Convolution that takes a function as kernel

I am currently experimenting with an idea that would require me to have a “dynamic” kernel (a kernel that changes with the input).

So for each input “patch”, I would have a function f (a simple MLP) that produces the desired filter for this specific part of the image, but it seems the convolution-operator only takes a static filter.

How can I achieve this?



There is no builtin way to do this.
But you can do it by using multiple convs:
if you want your filter to be a MLP that takes an chan_in x in x in patch, then the hidden layer has hidden size and then output chan_out values so that the whole thing transforms an image of size Batch x chan x in x in -> Batch x chan_out x 1 x 1 (increasing the size in will increase the output size from 1 to something else depending on stride/padding).
You can use 2 conv with the following parameters:

  • first convolution will change the channels from chan_in to hidden and kernel size will be in x in with the stride and padding of the original conv
  • Add a Relu or whatever non-linearity you want here.
  • second conv will change channels from hidden to chan_out and kernel size will be 1 x 1, stride 1 and no padding.

I haven’t tested so some numbers might be off, but that should work :slight_smile:

1 Like

thanks, interesting idea. But, if I understood you right, this will only evaluate f and not apply the filter. My function f doesn’t produce the result, but the filter for the convolution for the specific input. I don’t think I can use a convolution to apply the f’s produced filter, because with a custom kernel I can only add stuff together.

Hooo sorry I misread your question, I though you wanted the weights to be an MLP.
You want for every patch to have an MLP to generates the weights, and then apply these weights to this patch?

In that case you will need to use unfold. From the example in the doc, you will need to generate w from inp_unf which contains every patch (L such patches). And since you want one weight per patch, your weights will be (N, patch_size, L, chan_out). Then replace the matmul that does the conv by an element wise multiplication after expanding inp_unf and accumulate for each batch.

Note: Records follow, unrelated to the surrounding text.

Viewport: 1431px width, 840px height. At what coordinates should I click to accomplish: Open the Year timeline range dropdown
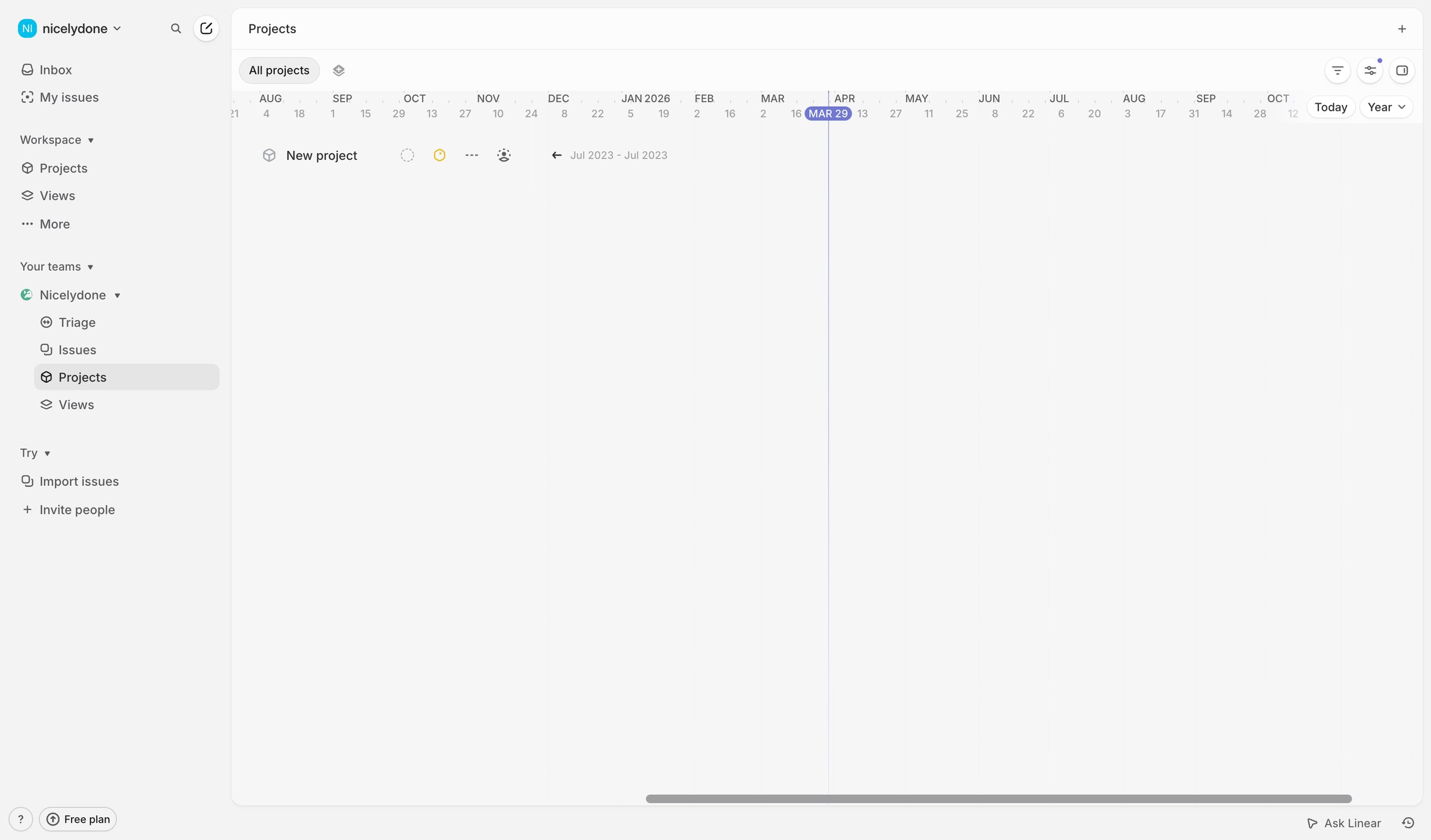tap(1386, 107)
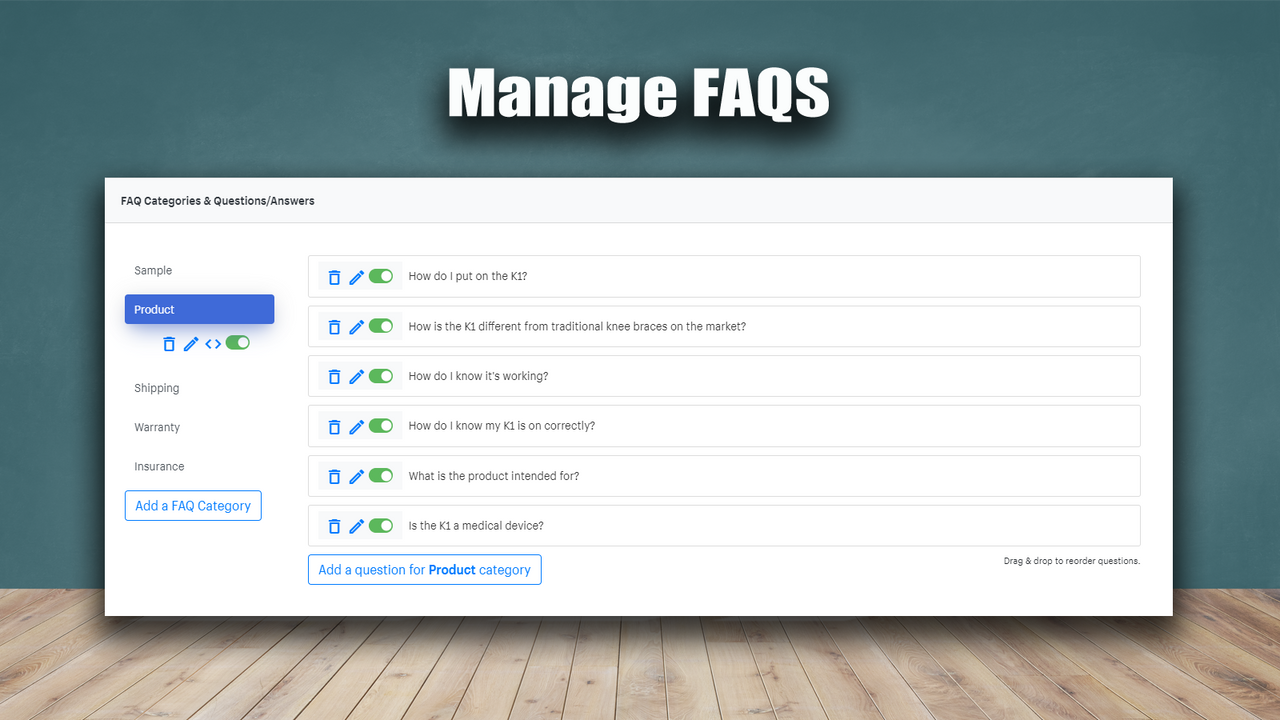
Task: Open the edit pencil for 'How do I know it's working?'
Action: click(x=359, y=375)
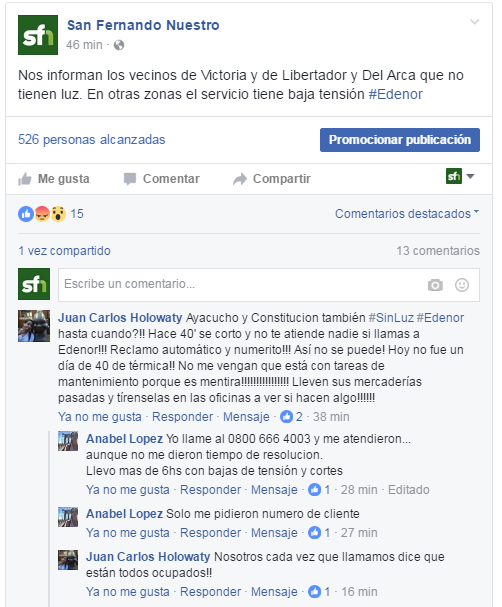Click the thumbs-up reaction icon beside 15
502x607 pixels.
tap(26, 214)
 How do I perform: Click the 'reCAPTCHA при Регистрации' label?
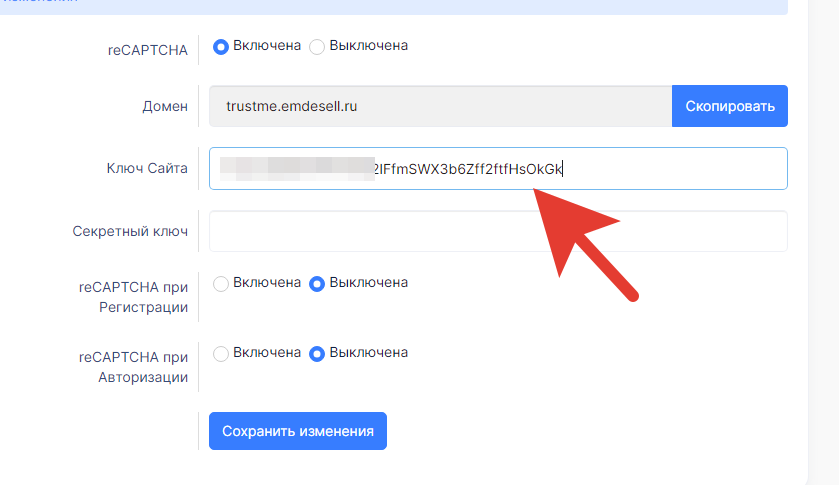click(133, 296)
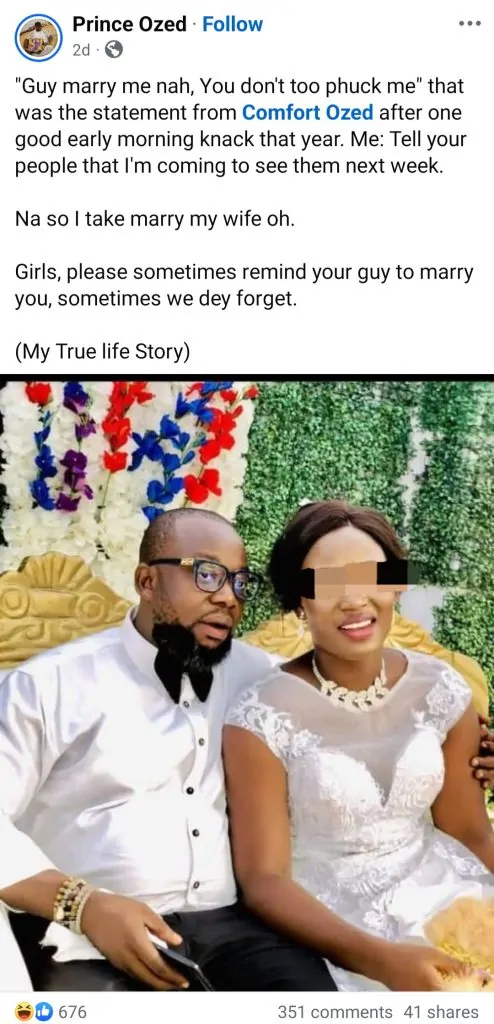Click the laughing Haha reaction emoji
The height and width of the screenshot is (1024, 494).
(x=24, y=1012)
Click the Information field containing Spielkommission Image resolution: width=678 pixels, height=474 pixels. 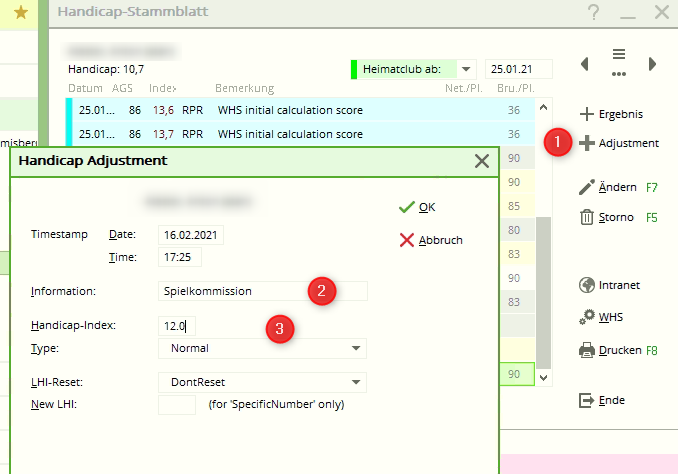click(262, 291)
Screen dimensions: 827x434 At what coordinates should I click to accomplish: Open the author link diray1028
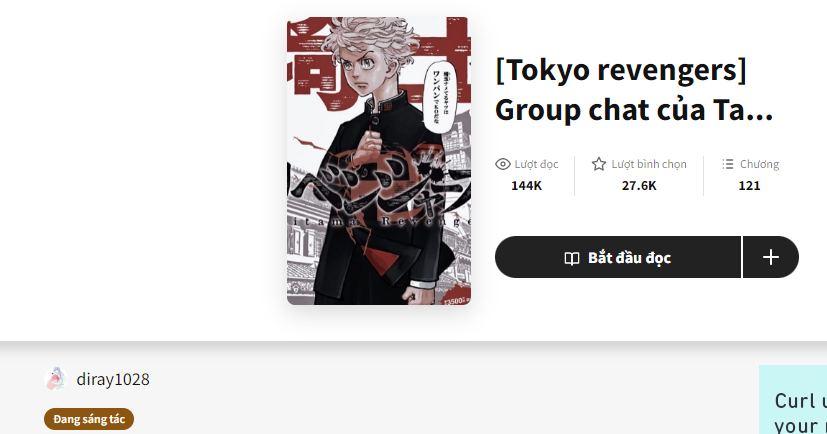pyautogui.click(x=113, y=379)

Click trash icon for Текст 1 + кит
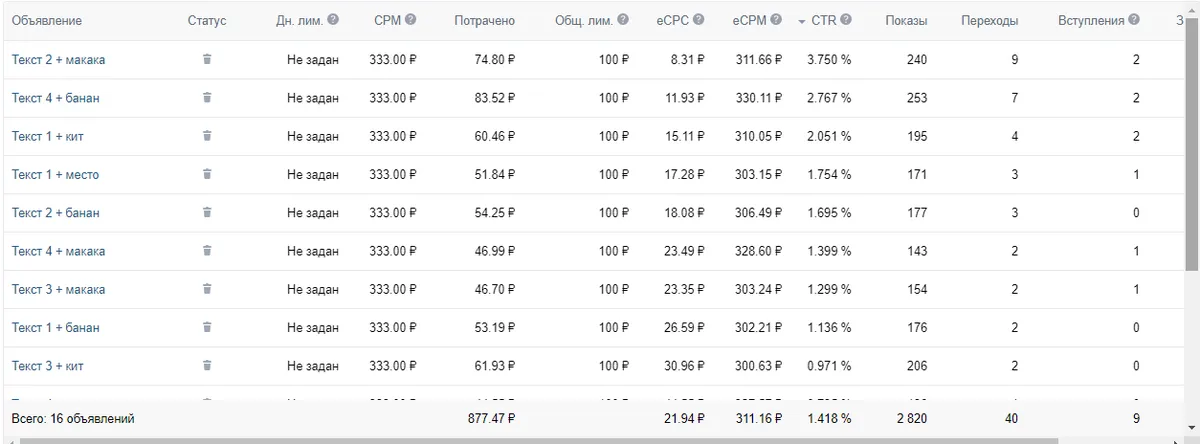pyautogui.click(x=207, y=136)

This might not make sense so here is a small sample based on the unfold example (same notations as the ones introduced in the doc for unfold):

import torch 

inp = torch.randn(1, 3, 10, 12)
w = torch.randn(2, 3, 4, 5)

# Original conv
print("Original Conv")
inp_unf = torch.nn.functional.unfold(inp, (4, 5))
out_unf = inp_unf.transpose(1, 2).matmul(w.view(w.size(0), -1).t()).transpose(1, 2)
out = torch.nn.functional.fold(out_unf, (7, 8), (1, 1))
# or equivalently (and avoiding a copy),
# out = out_unf.view(1, 2, 7, 8)
print((torch.nn.functional.conv2d(inp, w) - out).abs().max())

# Custom conv
print("Custom Conv")
def f(inp_unf, chan_out):
    # Input: (N, L, patch_size) that contains every single input patch
    # Output: (N, L, chan_out * patch_size) that contains the weights that will be used for every patch

    # Here you can have an MLP that has patch_size input features and chan_out * patch_size output features.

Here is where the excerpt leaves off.